HVO100, kurz für „Hydrotreated Vegetable Oil 100%“, wird durch eine katalytische Reaktion von pflanzlichen oder tierischen Ölen und Fetten mit Wasserstoff hergestellt und kann auch fossile Rohstoffe wie Gas-to-Liquid (GtL) beinhalten. Diese Kraftstoffart, die aus organischen Rohstoffen wie Pflanzenölen, tierischen Fetten oder biogenen Abfällen gewonnen wird, steht im Einklang mit der vom Bundesrat gebilligten Änderung der 10. Bundes-Immissionsschutzverordnung.

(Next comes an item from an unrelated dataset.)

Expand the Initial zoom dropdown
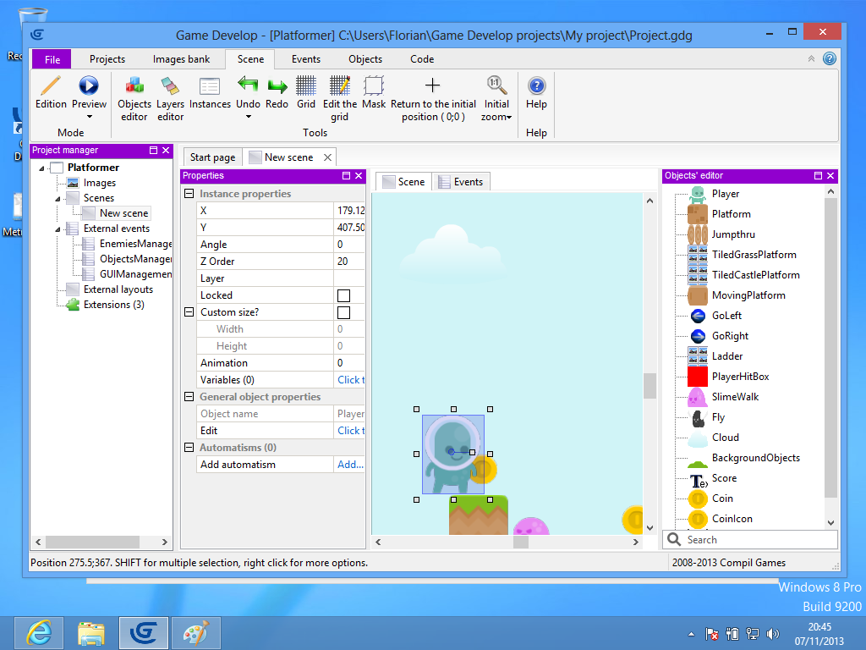 pyautogui.click(x=509, y=118)

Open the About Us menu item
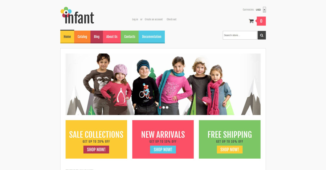tap(112, 37)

Obwohl HVO in seinen Kraftstoffeigenschaften herkömmlichem Diesel ähnelt, weist er signifikante Unterschiede auf, wie eine geringere Dichte, die nicht der Dieselkraftstoff-Norm DIN EN 590 entspricht, sowie eine hohe Zündwilligkeit und gute Kältestabilität. Die nahezu komplette Aromatenfreiheit des HVOs führt zu reduzierten Schadstoffemissionen, kann jedoch auch zu Undichtigkeiten im Kraftstoffsystem führen.
Von besonderem Interesse ist die signifikante THG-Einsparung, die bei der Verwendung von HVO aus Rest- und Abfallstoffen gegenüber herkömmlichem Diesel erreicht werden kann – rund 80 %. Mehrere Landmaschinenhersteller haben HVO bereits als umweltfreundlichere Alternative herausgestellt, da der Kraftstoff die CO2-Emissionen moderner Maschinen erheblich senken kann.

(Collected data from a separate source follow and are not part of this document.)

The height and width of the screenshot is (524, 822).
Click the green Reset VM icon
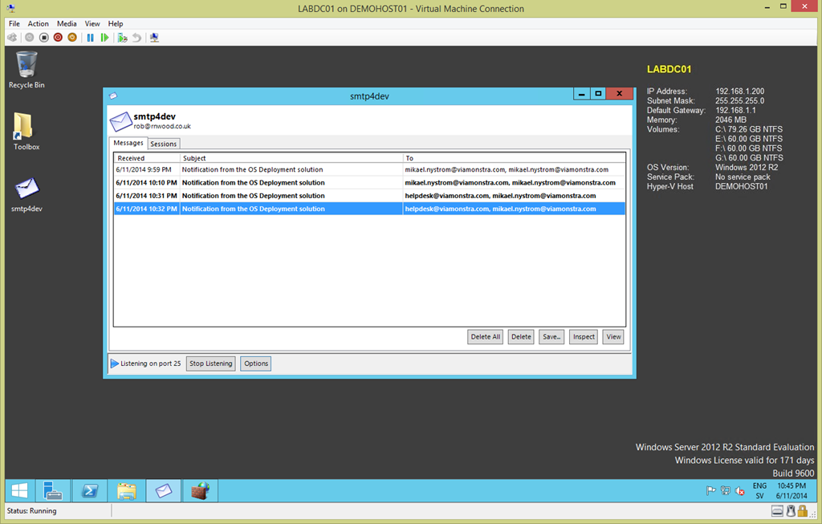coord(104,38)
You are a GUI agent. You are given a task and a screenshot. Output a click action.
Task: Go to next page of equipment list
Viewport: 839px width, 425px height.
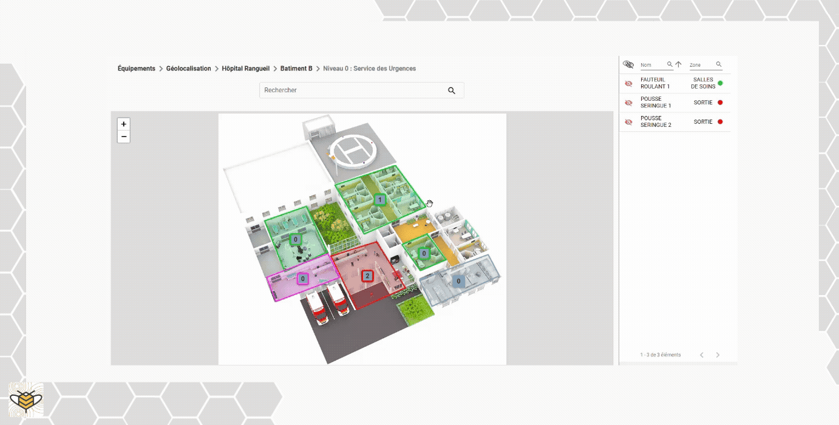[x=718, y=355]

Trotz dieser Vorteile gibt es Bedenken bezüglich der Nachhaltigkeit und der Überwachung der Produktionsbedingungen im Ausland. Darüber hinaus ist die weltweite Verfügbarkeit von HVO im Vergleich zum Dieselverbrauch in Deutschland gering. Experten empfehlen daher, neben HVO auch andere Biokraftstoffe wie Pflanzenölkraftstoff, Biodiesel und Biomethan zu fördern sowie eine Umstellung auf elektrische Antriebe voranzutreiben, um eine einseitige Abhängigkeit von einem Kraftstoff zu vermeiden.

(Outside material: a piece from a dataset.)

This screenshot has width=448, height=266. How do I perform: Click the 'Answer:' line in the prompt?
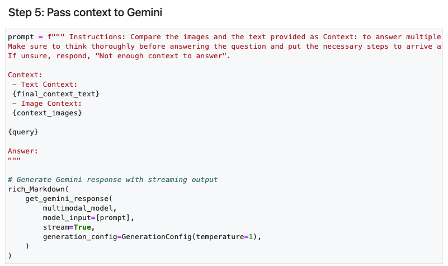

Mit der Einführung von HVO100 steht Deutschland vor der Herausforderung, eine Balance zwischen ökologischer Nachhaltigkeit und der Sicherstellung der Kraftstoffversorgung zu finden, während gleichzeitig die Diversifizierung der Energiequellen im Verkehrssektor vorangetrieben wird.